In a major security breach, hackers stole over $40 million worth of Bitcoin from the popular cryptocurrency exchange Binance. The Taiwanese company stated it discovered the breach on May 7, 2019, at 17:15:24 (UTC), in which hackers illegally obtained over 7,000 Bitcoins by using a variety of attack methods, including phishing, viruses, and other attacks.
According to Binance, hackers also accessed several user API keys, 2FA codes, and other information.

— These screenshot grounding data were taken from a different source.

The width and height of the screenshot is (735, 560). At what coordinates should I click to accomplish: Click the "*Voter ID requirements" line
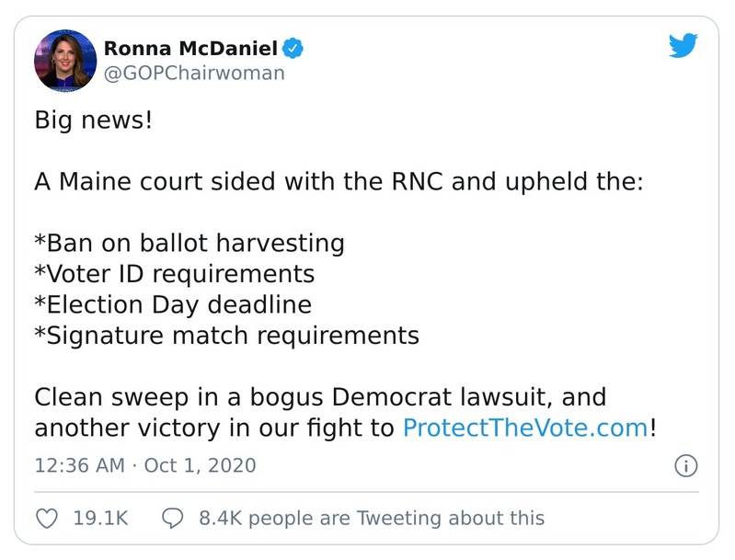point(175,274)
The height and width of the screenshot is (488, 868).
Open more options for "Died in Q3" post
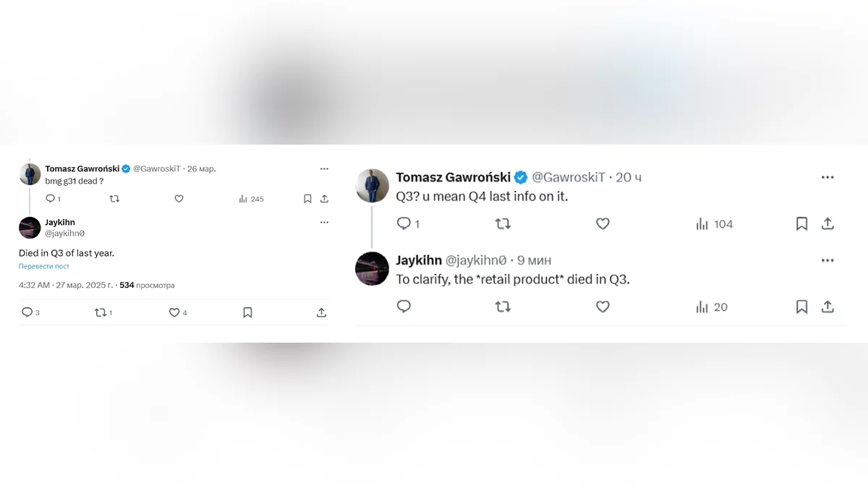click(x=324, y=223)
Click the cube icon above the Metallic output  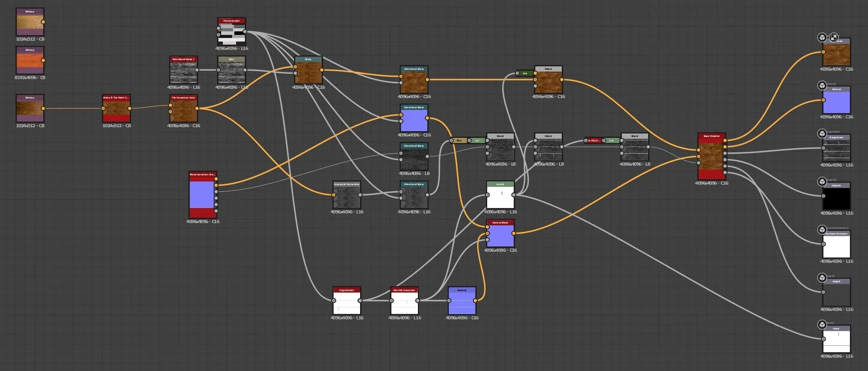click(822, 182)
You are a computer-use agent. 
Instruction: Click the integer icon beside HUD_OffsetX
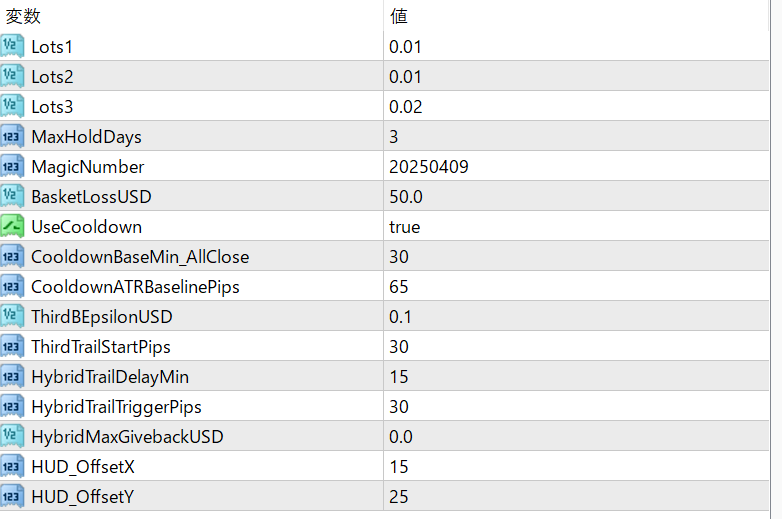click(12, 466)
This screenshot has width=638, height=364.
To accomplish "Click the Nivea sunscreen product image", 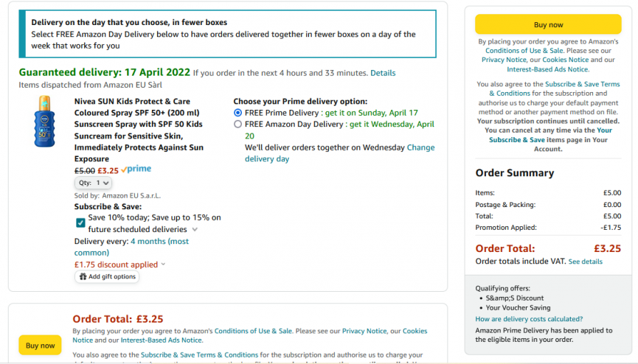I will point(44,121).
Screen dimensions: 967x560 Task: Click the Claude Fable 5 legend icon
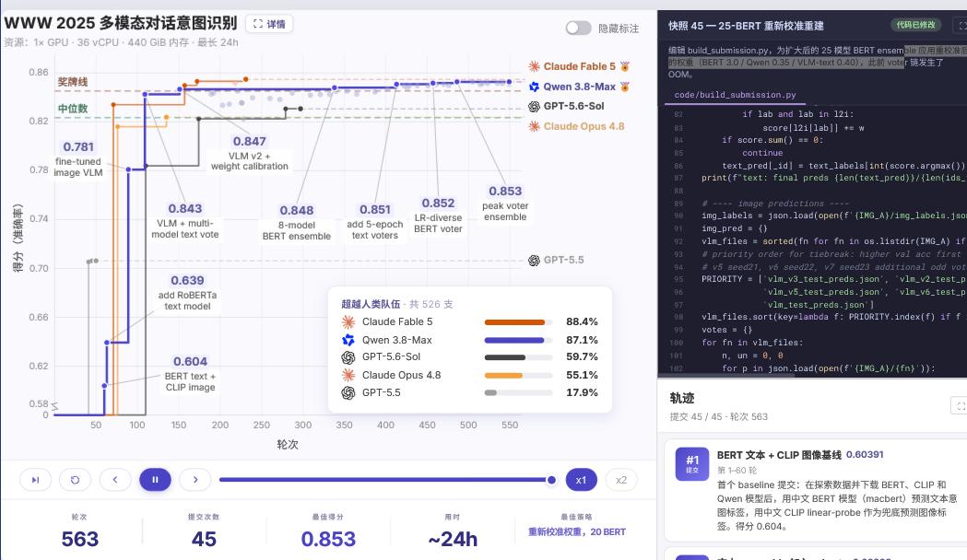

Following the hack, the exchange suspended all the operations temporarily and assured that it will refund the affected customers in full.
“The hackers had the patience to wait and execute well-orchestrated actions through multiple seemingly independent accounts at the most opportune time. The transaction is structured in a way that passed our existing security checks. It was unfortunate that we were not able to block this withdrawal before it was executed. Once executed, the withdrawal triggered various alarms in our system. We stopped all withdrawals immediately after that,” Binance said in a statement.
“The transaction is structured in a way that passed our existing security checks. It was unfortunate that we were not able to block this withdrawal before it was executed. Once executed, the withdrawal triggered various alarms in our system. We stopped all withdrawals immediately after that,” Binance added.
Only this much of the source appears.